Task item
Starting at the line with "Given: Click the Open Perspective icon" and stopping at the final line, retype the data below exactly; do not carry over any pictures.

Supplied records
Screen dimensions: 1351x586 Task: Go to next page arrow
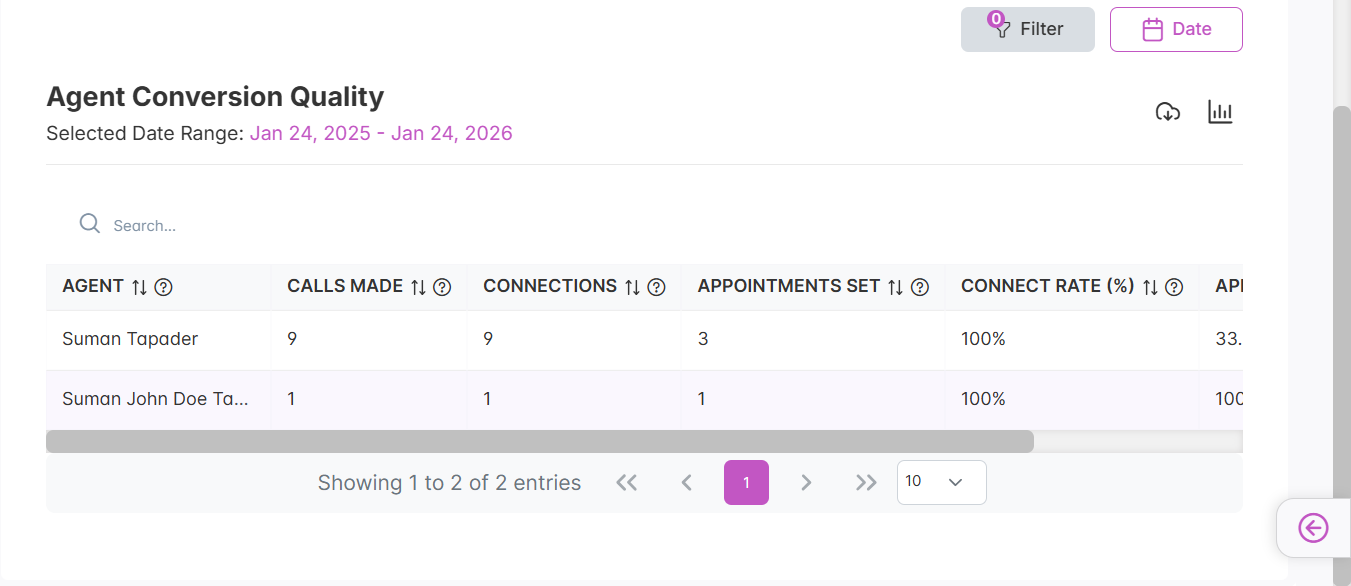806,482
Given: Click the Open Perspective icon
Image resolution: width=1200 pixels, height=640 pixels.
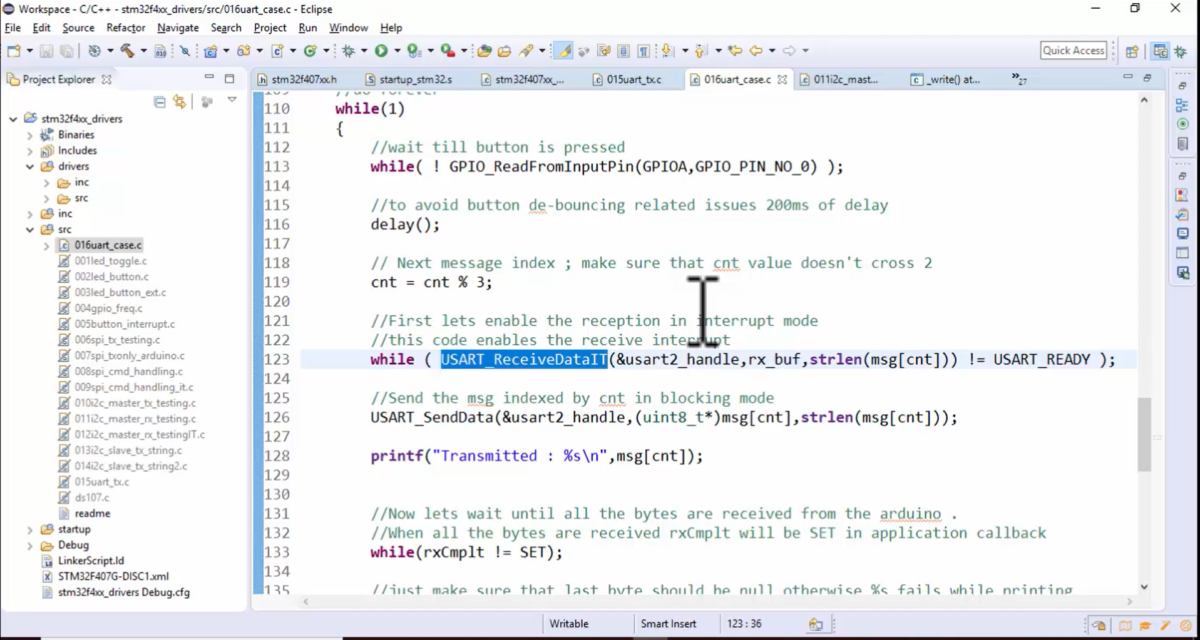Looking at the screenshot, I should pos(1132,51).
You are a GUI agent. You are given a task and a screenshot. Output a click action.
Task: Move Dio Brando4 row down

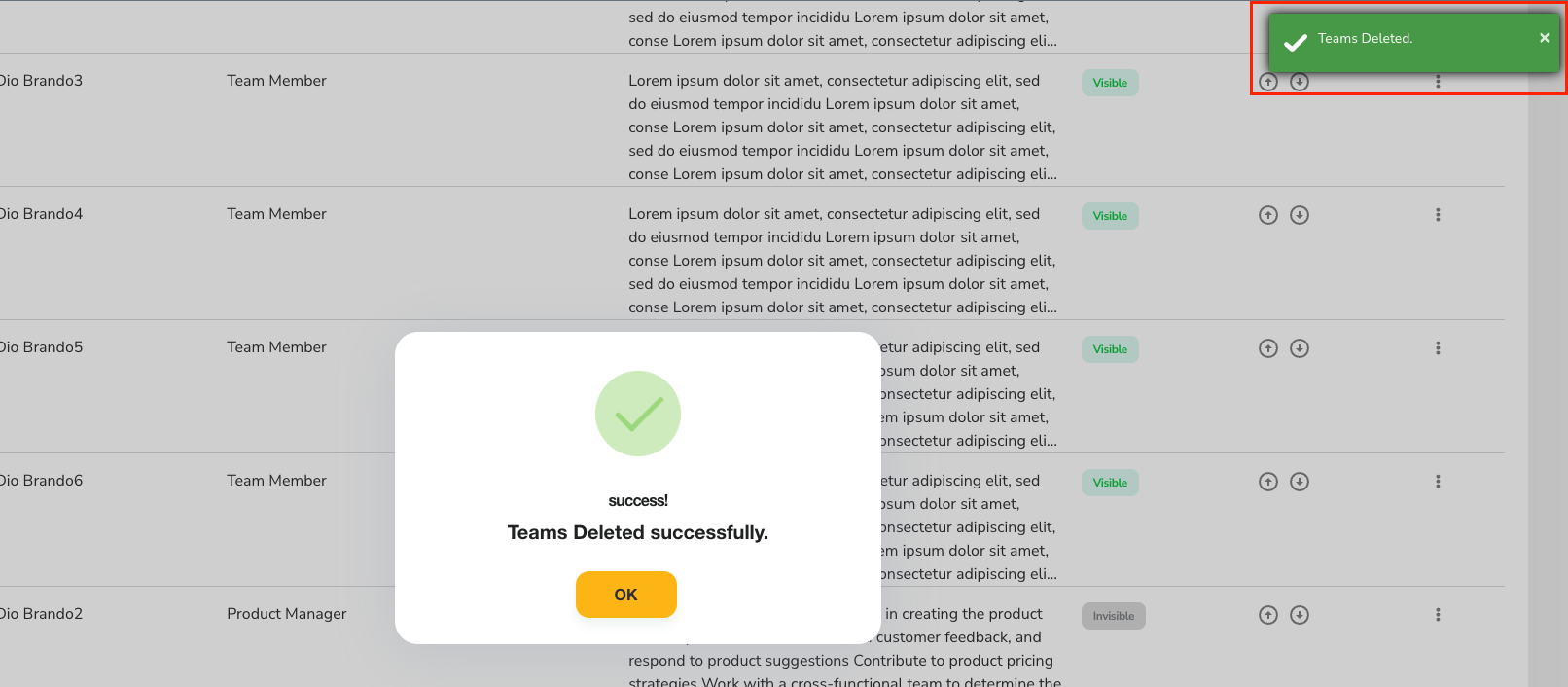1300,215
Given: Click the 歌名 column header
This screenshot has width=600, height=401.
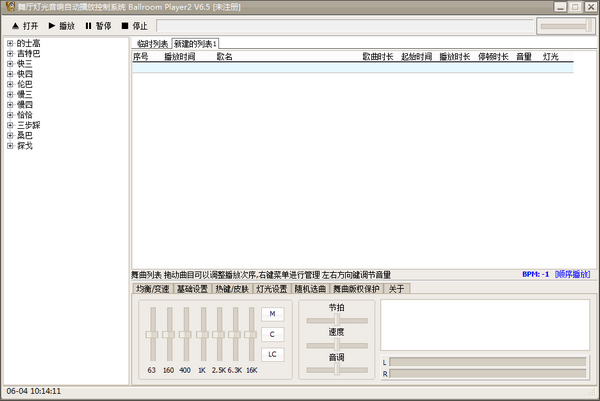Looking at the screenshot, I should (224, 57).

Solution to the problem
Given: Click the Open Perspective icon
Image resolution: width=1200 pixels, height=640 pixels.
Looking at the screenshot, I should pos(1132,51).
You are a GUI agent. You are given a task and a screenshot. Output a click action.
Task: Move Dio Brando4 row down

1300,215
Given: Click the 歌名 column header
This screenshot has width=600, height=401.
Looking at the screenshot, I should (224, 57).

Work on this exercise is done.